HA Kafka cluster on ECS
-- Three node kafka cluster which includes HA zookeeper
-- EFS volumes mounted and used by both Kafka & Zookeeper
-- Scalable - Easy horizontal scaling for Kafka nodes
=======
This repository
- Terraform modules and code to deploy a highly available Ka cluster in ECS
- Ansible Integration to demonstrate concepts for deploying Kafka and Cassandra services
- A python utility that manages deployement on ECS rather than relying on Ansible's ECS module.

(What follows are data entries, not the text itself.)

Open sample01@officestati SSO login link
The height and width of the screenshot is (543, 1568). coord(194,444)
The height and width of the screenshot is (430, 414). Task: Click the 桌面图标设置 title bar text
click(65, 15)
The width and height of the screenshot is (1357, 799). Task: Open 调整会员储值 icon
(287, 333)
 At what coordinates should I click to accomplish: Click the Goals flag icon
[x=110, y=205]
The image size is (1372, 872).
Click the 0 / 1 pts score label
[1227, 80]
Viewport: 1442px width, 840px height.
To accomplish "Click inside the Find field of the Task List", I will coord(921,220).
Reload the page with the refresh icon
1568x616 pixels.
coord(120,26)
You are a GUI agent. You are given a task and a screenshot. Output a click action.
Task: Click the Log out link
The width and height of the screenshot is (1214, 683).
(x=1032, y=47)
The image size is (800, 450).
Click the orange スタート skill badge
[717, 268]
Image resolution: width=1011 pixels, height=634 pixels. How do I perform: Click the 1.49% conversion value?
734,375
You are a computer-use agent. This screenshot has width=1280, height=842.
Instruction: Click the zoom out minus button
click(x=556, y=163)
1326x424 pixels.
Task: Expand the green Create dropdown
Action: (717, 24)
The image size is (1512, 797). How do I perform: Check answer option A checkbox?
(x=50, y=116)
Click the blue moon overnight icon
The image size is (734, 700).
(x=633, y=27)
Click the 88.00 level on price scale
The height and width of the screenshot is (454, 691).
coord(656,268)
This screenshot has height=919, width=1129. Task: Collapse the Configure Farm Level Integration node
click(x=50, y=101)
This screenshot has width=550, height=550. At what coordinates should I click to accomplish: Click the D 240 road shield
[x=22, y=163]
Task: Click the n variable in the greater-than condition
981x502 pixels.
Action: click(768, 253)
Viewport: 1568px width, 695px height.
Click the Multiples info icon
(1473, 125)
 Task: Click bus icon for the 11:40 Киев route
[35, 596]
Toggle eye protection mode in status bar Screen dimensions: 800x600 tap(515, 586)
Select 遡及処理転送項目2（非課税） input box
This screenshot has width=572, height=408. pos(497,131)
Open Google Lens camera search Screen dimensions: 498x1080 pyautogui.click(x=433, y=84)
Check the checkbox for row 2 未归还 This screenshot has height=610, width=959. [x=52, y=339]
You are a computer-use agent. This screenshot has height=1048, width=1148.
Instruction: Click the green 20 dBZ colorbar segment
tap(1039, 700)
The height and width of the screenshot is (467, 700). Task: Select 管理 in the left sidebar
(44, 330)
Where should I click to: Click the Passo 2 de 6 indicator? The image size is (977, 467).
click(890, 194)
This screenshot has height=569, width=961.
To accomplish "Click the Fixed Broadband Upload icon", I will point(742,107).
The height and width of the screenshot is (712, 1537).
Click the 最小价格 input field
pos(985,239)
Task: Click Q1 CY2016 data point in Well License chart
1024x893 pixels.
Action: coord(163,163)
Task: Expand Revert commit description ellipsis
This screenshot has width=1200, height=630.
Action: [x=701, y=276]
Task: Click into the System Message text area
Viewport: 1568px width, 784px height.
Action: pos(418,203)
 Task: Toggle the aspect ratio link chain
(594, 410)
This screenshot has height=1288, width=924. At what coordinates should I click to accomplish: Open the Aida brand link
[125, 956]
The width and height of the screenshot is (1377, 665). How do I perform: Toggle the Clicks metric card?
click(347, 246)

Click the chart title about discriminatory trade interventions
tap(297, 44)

- Lack of ability to deploy a service across multiple cluster led to a custom utility
- Also demonstrate deploy and destroy time provisioners in Terraform
- Orchestration of ECS tasks using ansible where statefulsets are not available.
- Demonstrate use of Cloudwatch-logs. A log group and stream is setup for log forwarding and aws logging driver is used.
- Demonstrate cloud-init with Terraform
- Deployment of EFS for Kafka/Zookeeper
Pre-requisites
- AWS account.
- Terraform > 0.9.5
- Ansible >= 2.3
- Python 2.7
- Boto, Botocore
Deployment architecture
NOTE: Kong can be deployed as a proxy server using code from https://github.com/GloballogicPractices/ECS-Kong
Deployment
What is deployed?
- VPC - Three private subnets and three public subnets
- One ECS Cluster ( Kafka private subnets respectively)
- A bastion node.
- AWS Log group and log stream
- EBS Volumes of 50G attached to each Cassandra node using cloud-init
- Route53 for private hosted zone
- EFS as backing storage
Deployment procedure
- Ensure pre-requisites are met
- Decide a region where this needs to be deployed
- This guides a cluster in a region with 3 AZs. You can reduce the number in terraform.tfvars file
- Ensure a private key is available in AWS
# Prepare your environment ( Terraform and Ansible )
# Change directory to terraform/environments/development
# We are considering a sample development environment
# Update secrets.tf file with your public key
$ cat secrets.tf
aws_key_name = "test-cluster-key"
aws_key_path = "~/.ssh/test-cluster-key.pem"
// Can be generated using
// ssh-keygen -y -f mykey.pem > mykey.pub
keypair_public_key = "ssh-rsa publickey" # Replace this with public key corresponding to your private key in AWS
# You can use any authentication procedures mentioned here https://www.terraform.io/docs/providers/aws/
$ export AWS_ACCESS_KEY_ID="anaccesskey"
$ export AWS_SECRET_ACCESS_KEY="asecretkey"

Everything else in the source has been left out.